Wellness Programs and Privacy Risks

Jackie here. There has been a recent surge in health and wellness programs sponsored by employers, and this means companies are collecting more personal health data about their employees. Let’s take a look at some of the privacy implications.
What Are Corporate Wellness Programs?
Coming soon to a workplace near you are corporate or employer sponsored wellness programs. Wellness programs have become increasingly popular since the Affordable Care Act created new incentives for employers to create and increase participation in these programs. These programs encourage employees to take proactive steps to better health in exchange for incentives. Employers save money on healthcare costs, employees enjoy perks, discounts, and better health. Many of these programs involve sharing health data with your employer.
As health and wellness programs are relatively new, privacy protections and regulations vary greatly. This means that you must take a little extra time before you sign up for a wellness program to ensure your information will be protected.
Who Sees Your Health Data?
Wellness programs acquire a lot of data, information that is potentially seen by many.
Here are a few of the parties that may have access to your health data when you participate in a sponsored wellness program:
Wellness Provider– Many employers hire an outside company to manage their wellness programs. This company might have access to informational surveys and health histories you fill out, data from labs and doctors, self-reported health information, and much more. These companies often reserve the right to share your data with 3rd parties, as needed.
Employer– Employers often receive anonymized data about the health and wellness of their employees. While this data is anonymous, in many cases it can be traced back to a particular worker, especially in small companies (or in larger companies if the reports are broken down by department).
Health Insurer– Health insurers often have access to your health information and may store it in your records.
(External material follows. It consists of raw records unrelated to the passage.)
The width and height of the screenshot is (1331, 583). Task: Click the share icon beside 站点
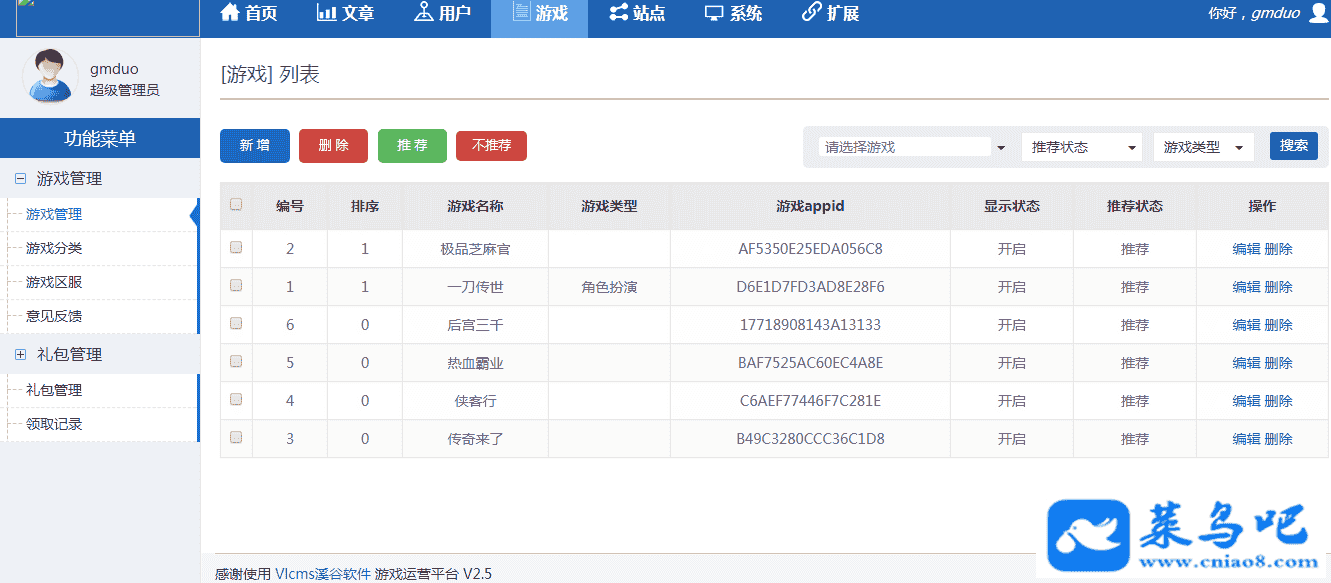[619, 13]
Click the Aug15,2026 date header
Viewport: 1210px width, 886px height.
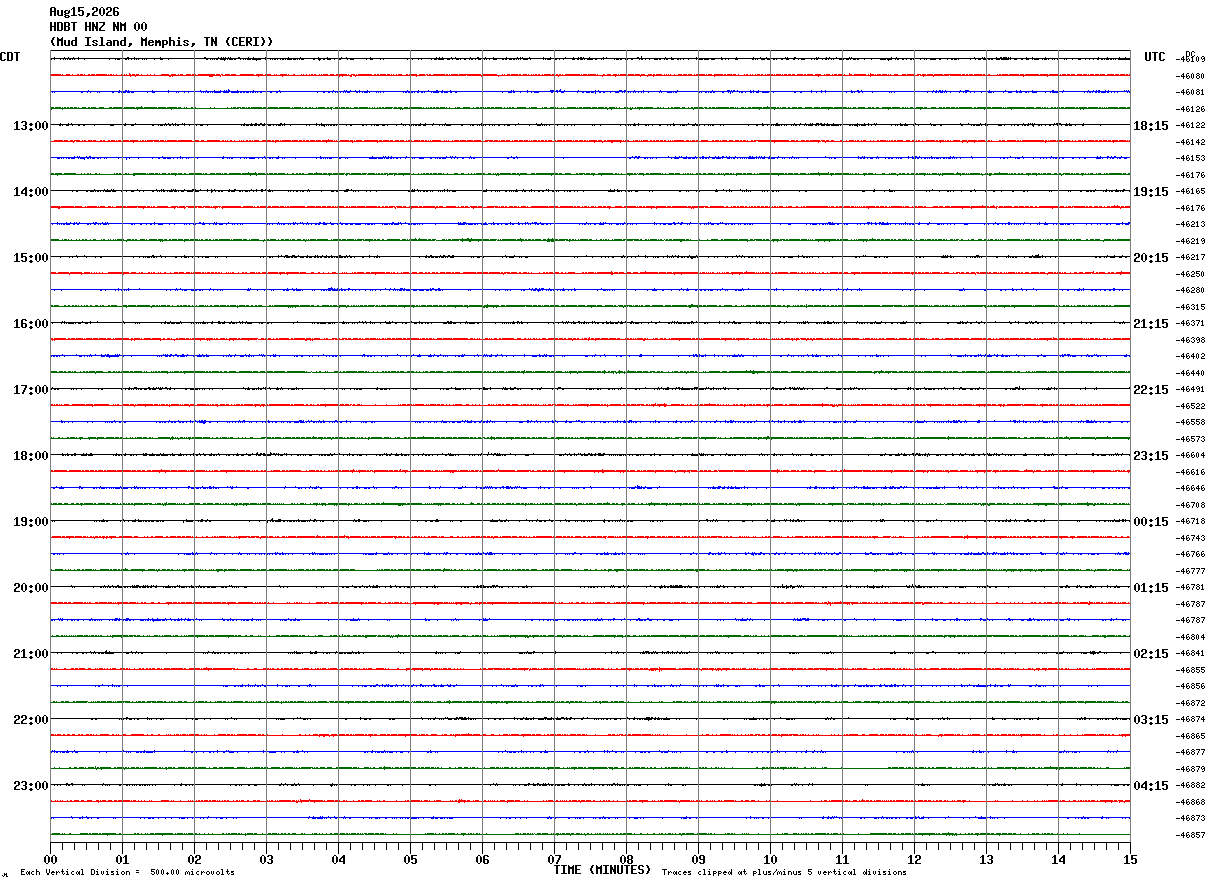[x=85, y=12]
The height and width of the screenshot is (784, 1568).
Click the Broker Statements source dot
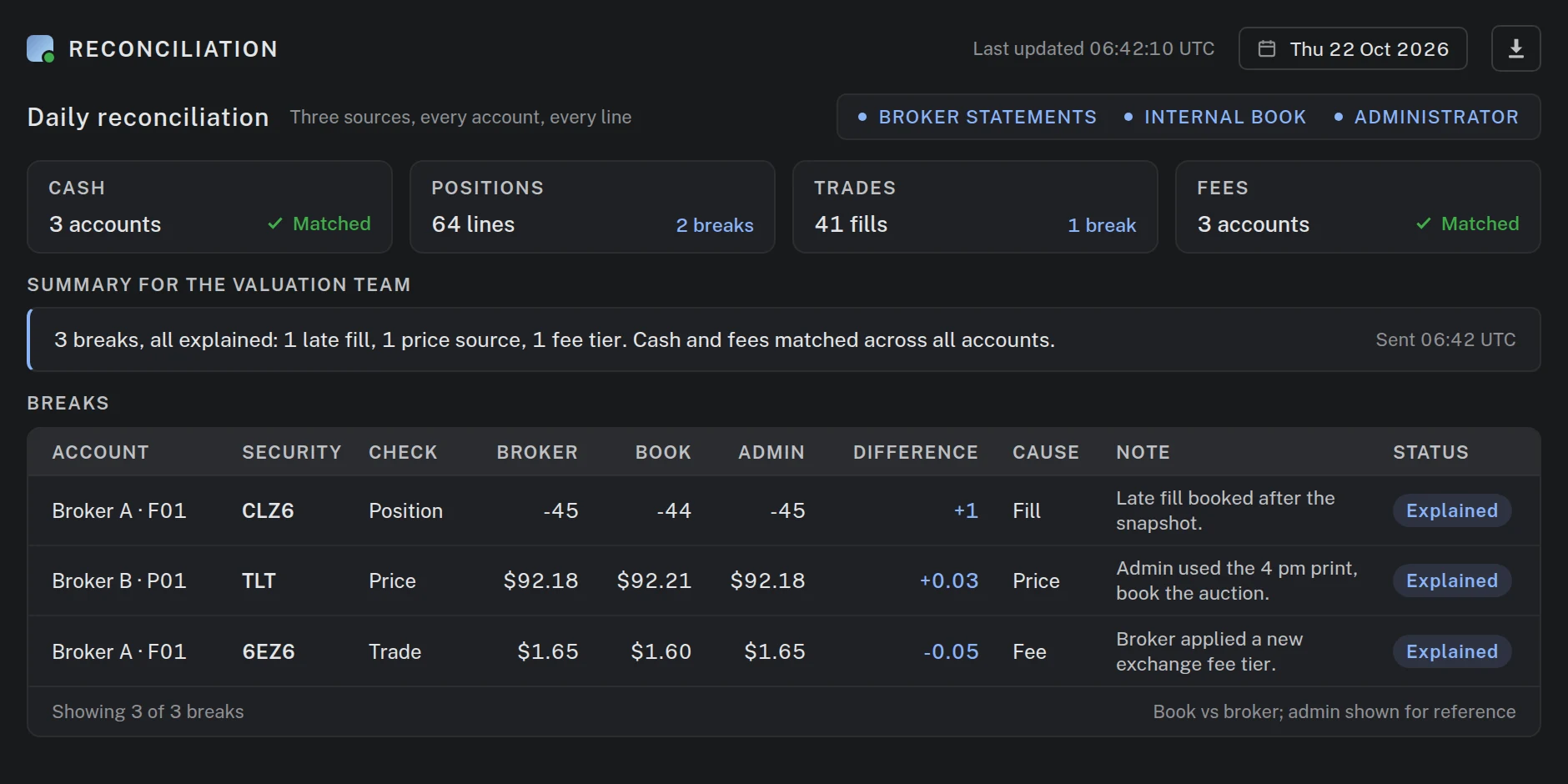click(862, 117)
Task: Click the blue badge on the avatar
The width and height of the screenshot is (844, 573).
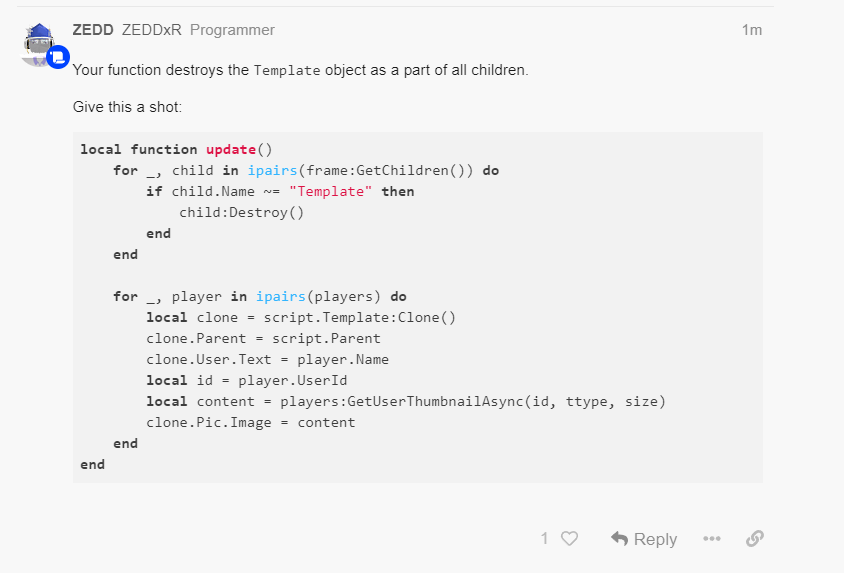Action: (59, 57)
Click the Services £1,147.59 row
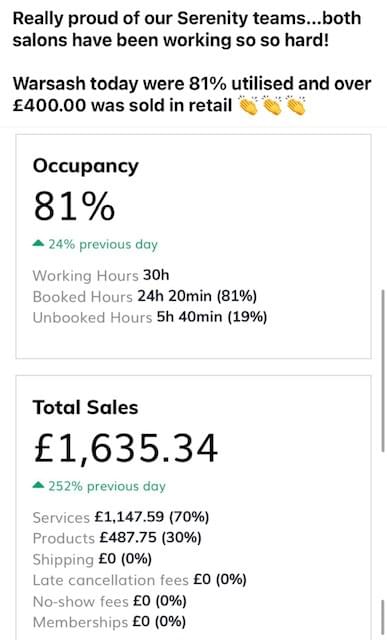This screenshot has height=640, width=387. (121, 517)
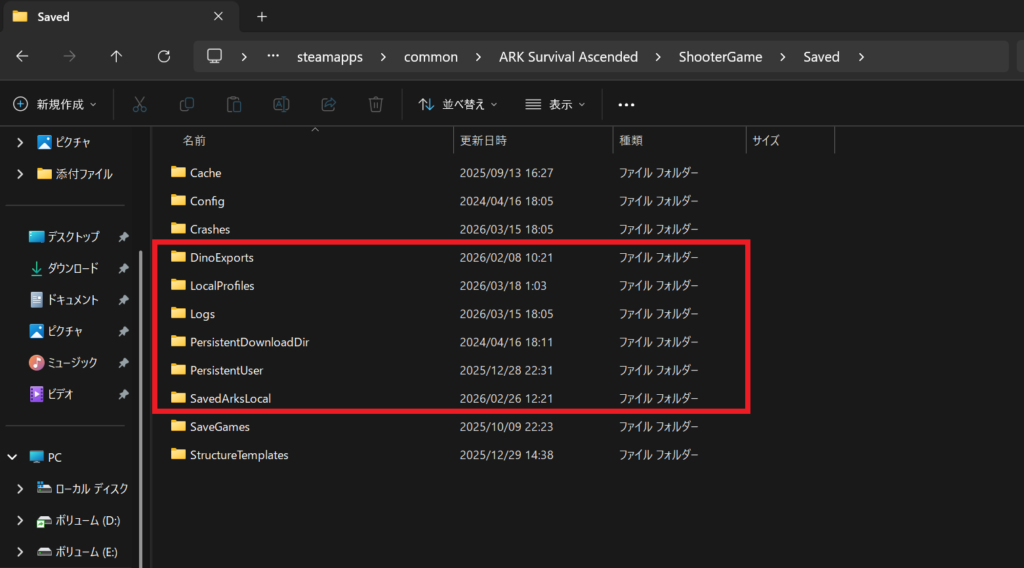Sort by 更新日時 column header
This screenshot has height=568, width=1024.
[x=482, y=141]
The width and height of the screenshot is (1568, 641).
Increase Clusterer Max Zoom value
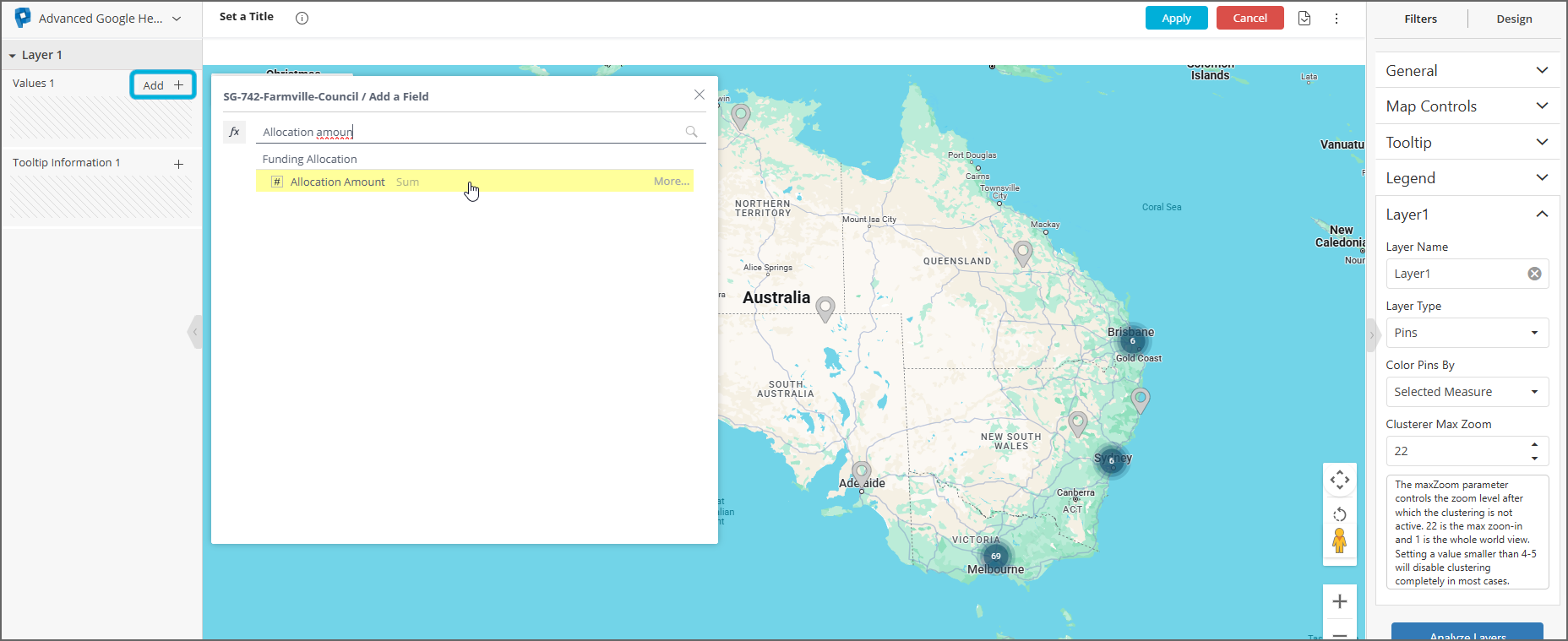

Fitness App Company/Wearable Device Maker– If you wear a wearable fitness device (like a FitBit) you’ll share information about your activity levels, heart rate, and even sleep patterns with the company managing the wellness app and the device maker.
Fitness Center– If you get points for checking in at the gym, you’re sharing your exercise history with your fitness center and others.
Can I Opt Out?
In some cases, these wellness programs are mandatory. Yes, you’ll get perks as you achieve health goals, but if you choose to opt out, you may have to pay. Many companies charge a premium on the insurance policies of those that decline to participate, sometimes hundreds of dollars each year. Employees are faced with the choice: participate and give up privacy or pay a fine.
What can you do? Understanding the terms and conditions of a wellness program is important. Read the information you receive carefully and ask questions (here’s a great list of ideas). Speak up if you’re uncomfortable.
Do you have a corporate wellness program at your work? Would you like one?